### Supplied material
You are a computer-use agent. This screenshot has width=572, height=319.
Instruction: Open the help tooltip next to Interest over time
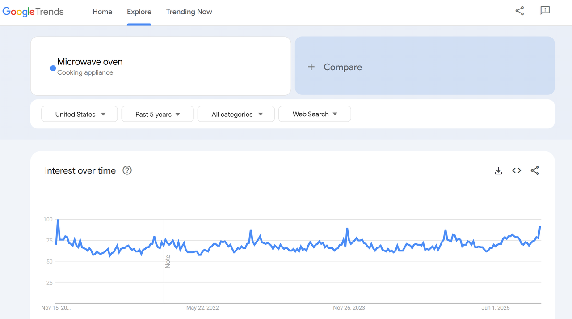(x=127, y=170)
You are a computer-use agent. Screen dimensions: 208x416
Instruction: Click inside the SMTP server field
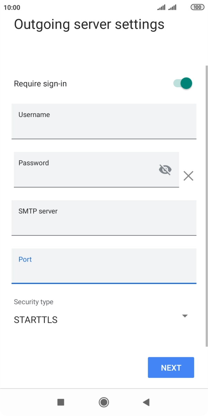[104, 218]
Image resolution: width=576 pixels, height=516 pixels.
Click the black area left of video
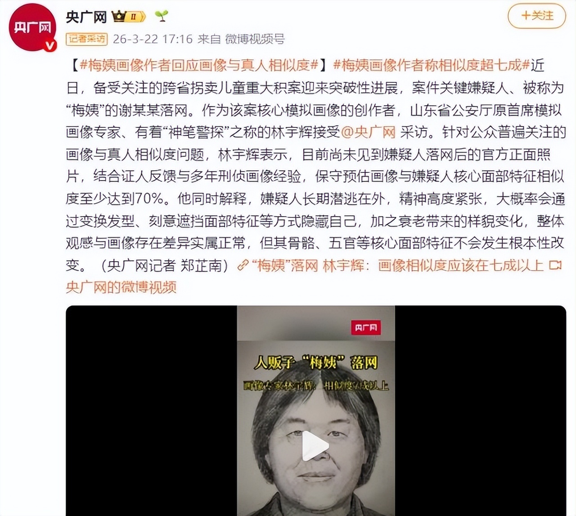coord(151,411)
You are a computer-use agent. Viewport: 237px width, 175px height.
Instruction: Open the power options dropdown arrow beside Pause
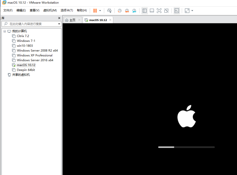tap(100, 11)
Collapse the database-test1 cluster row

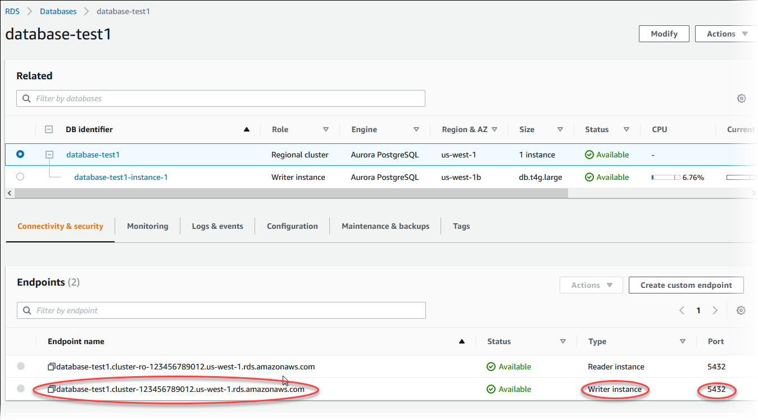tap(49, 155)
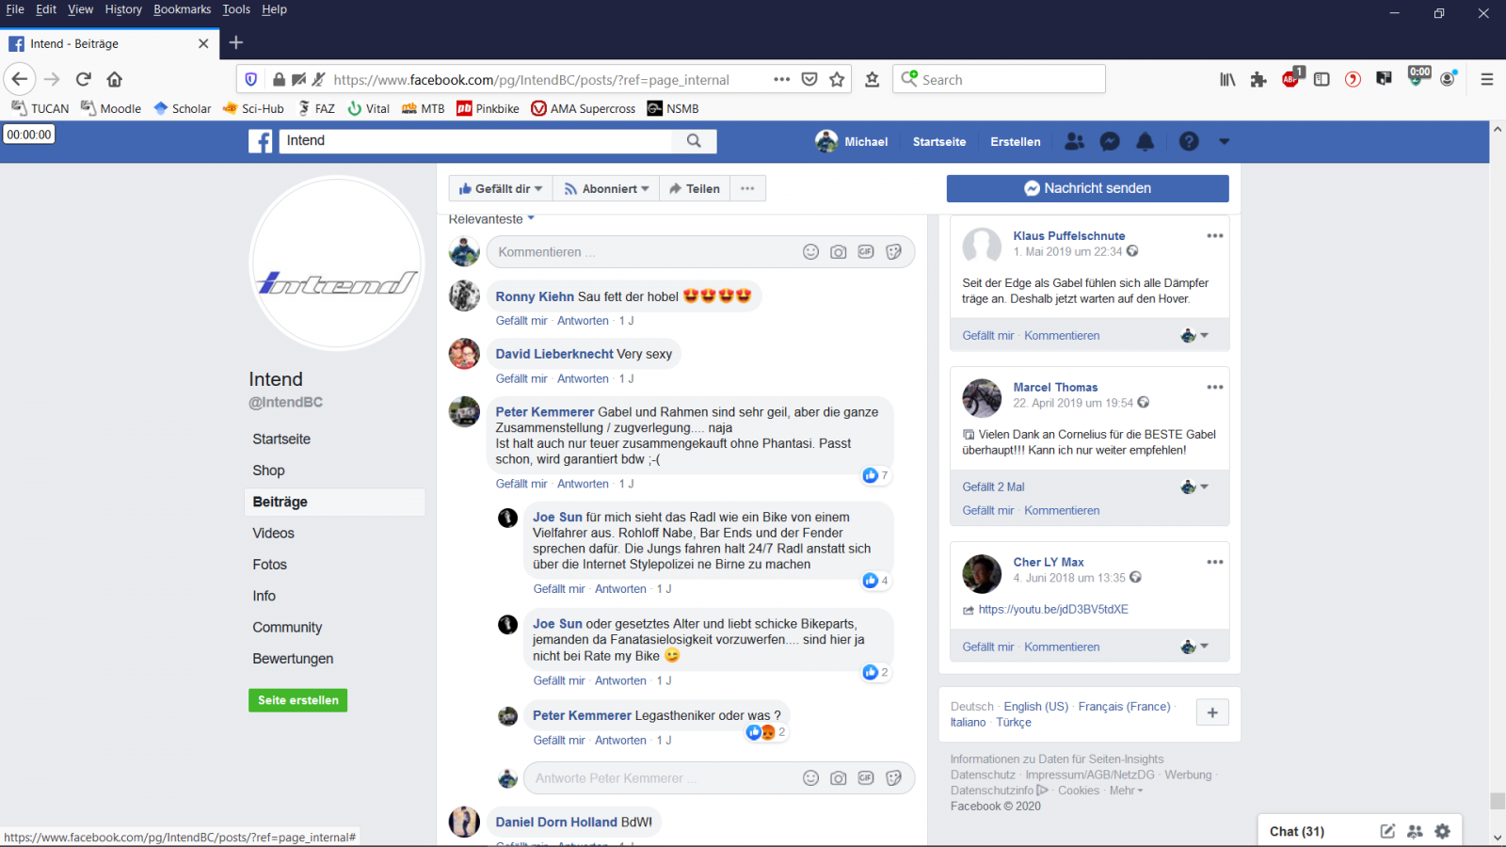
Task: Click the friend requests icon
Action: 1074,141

--

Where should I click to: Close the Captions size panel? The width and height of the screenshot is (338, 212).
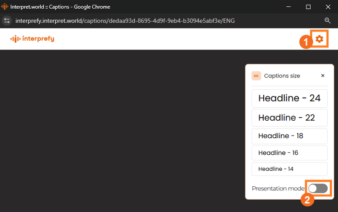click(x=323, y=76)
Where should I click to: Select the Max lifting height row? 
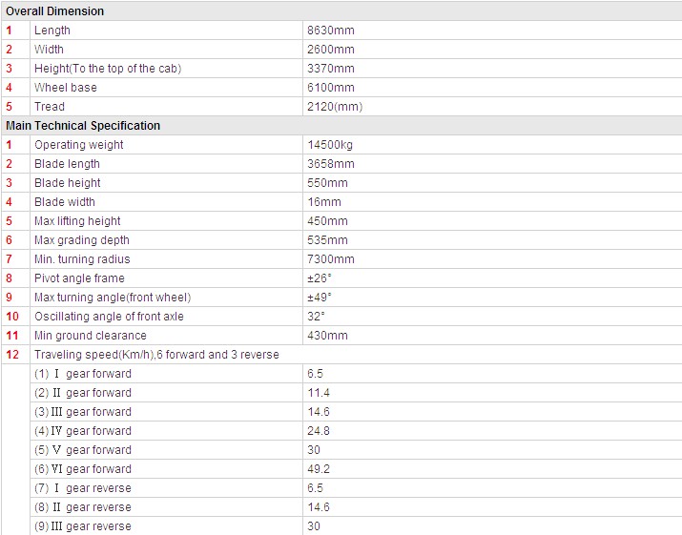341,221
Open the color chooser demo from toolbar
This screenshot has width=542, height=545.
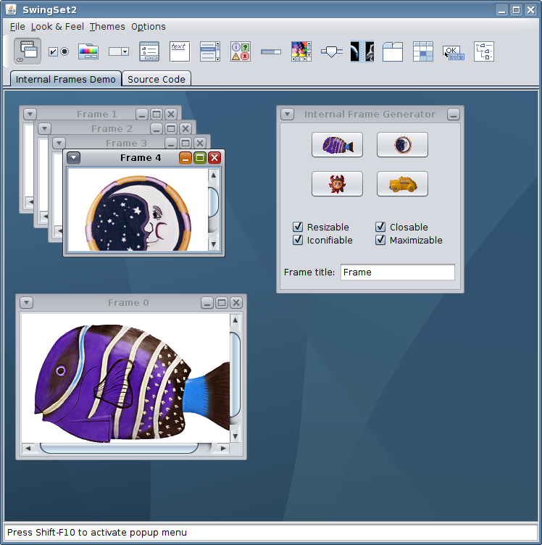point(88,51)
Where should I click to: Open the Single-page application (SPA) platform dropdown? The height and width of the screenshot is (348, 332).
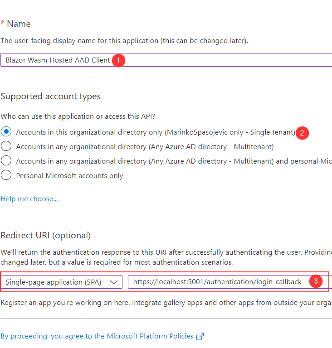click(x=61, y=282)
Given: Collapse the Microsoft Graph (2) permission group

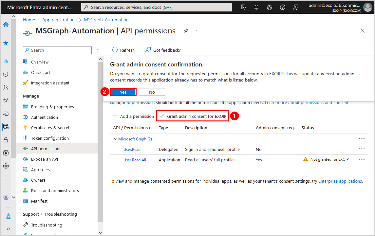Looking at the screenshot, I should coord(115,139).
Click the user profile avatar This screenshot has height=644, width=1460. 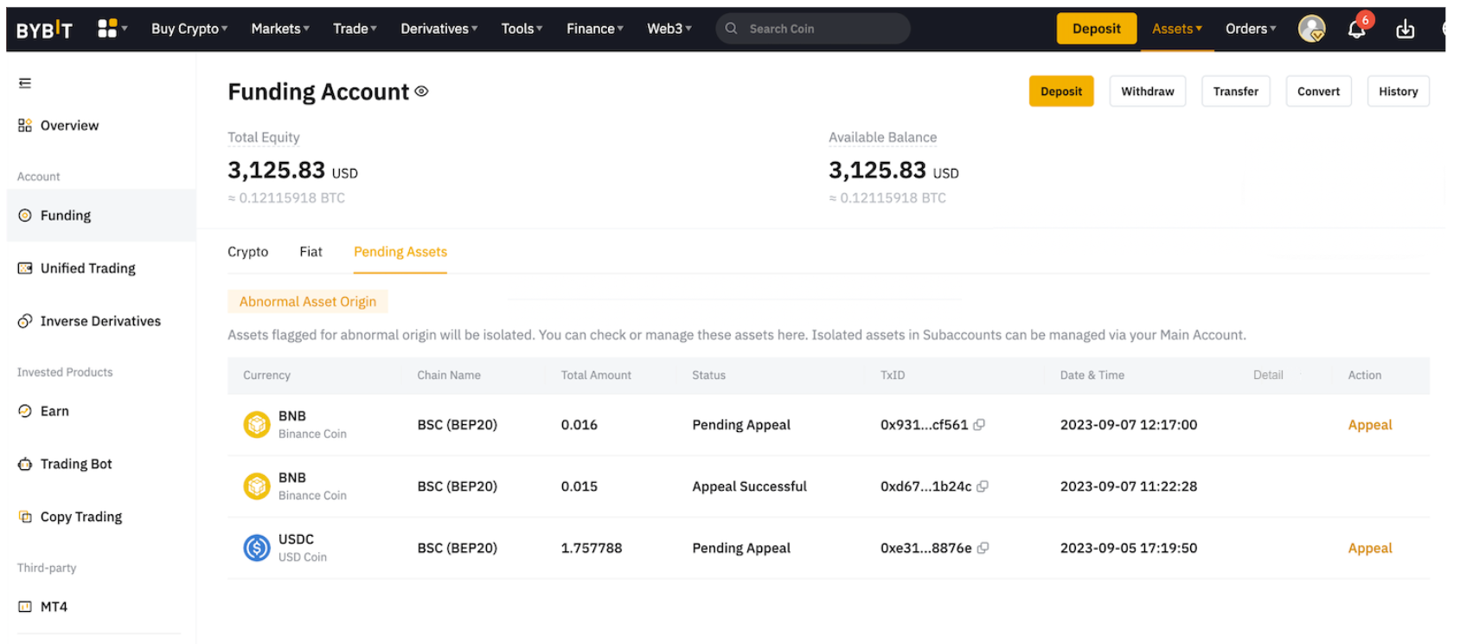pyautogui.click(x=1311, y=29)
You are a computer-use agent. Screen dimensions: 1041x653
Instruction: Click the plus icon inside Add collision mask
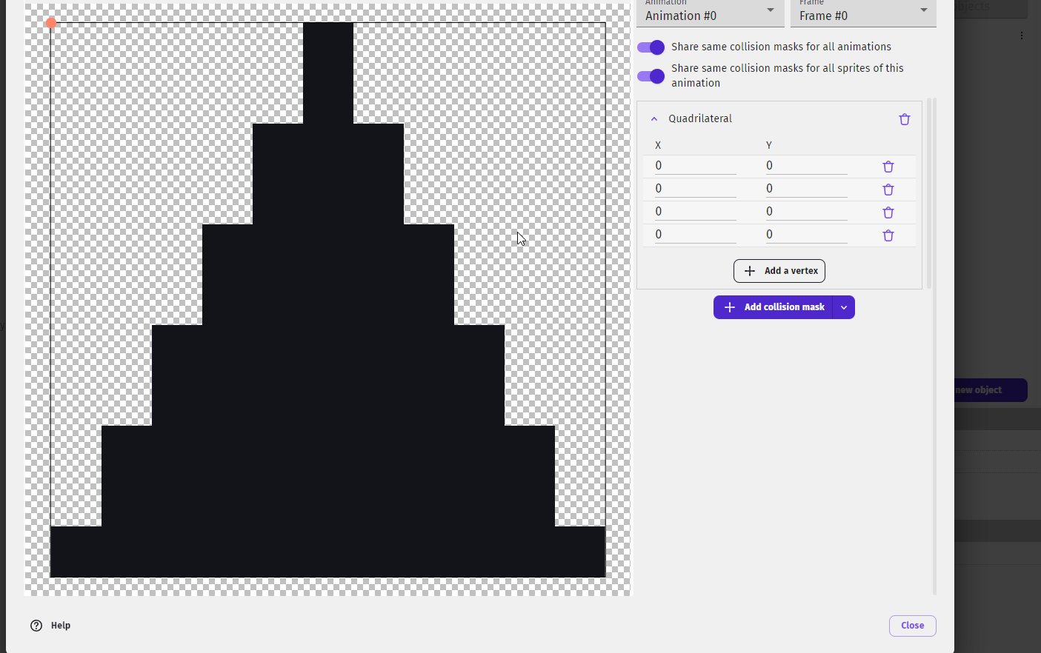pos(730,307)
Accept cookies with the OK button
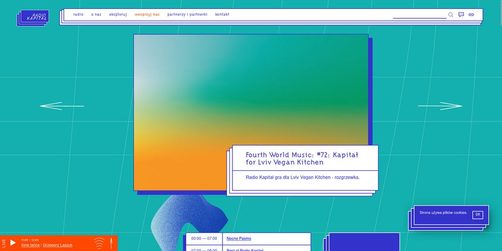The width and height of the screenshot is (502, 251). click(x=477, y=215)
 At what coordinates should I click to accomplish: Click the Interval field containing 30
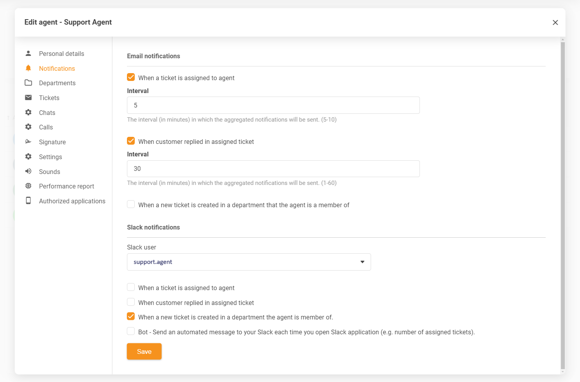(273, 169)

### Task details
Go down the entries above from the line containing "You are a computer-use agent. This" to the line containing "You are a computer-use agent. Viewport: 237px" and write out each line exactly, leaving pictures out.

### Expected answer
You are a computer-use agent. This screenshot has width=572, height=319.
Instruction: Open the help tooltip next to Interest over time
(x=127, y=170)
You are a computer-use agent. Screen dimensions: 208x416
Instruction: Click inside the SMTP server field
[104, 218]
Image resolution: width=576 pixels, height=516 pixels.
Click the black area left of video
coord(151,411)
You are a computer-use agent. Viewport: 237px width, 175px height.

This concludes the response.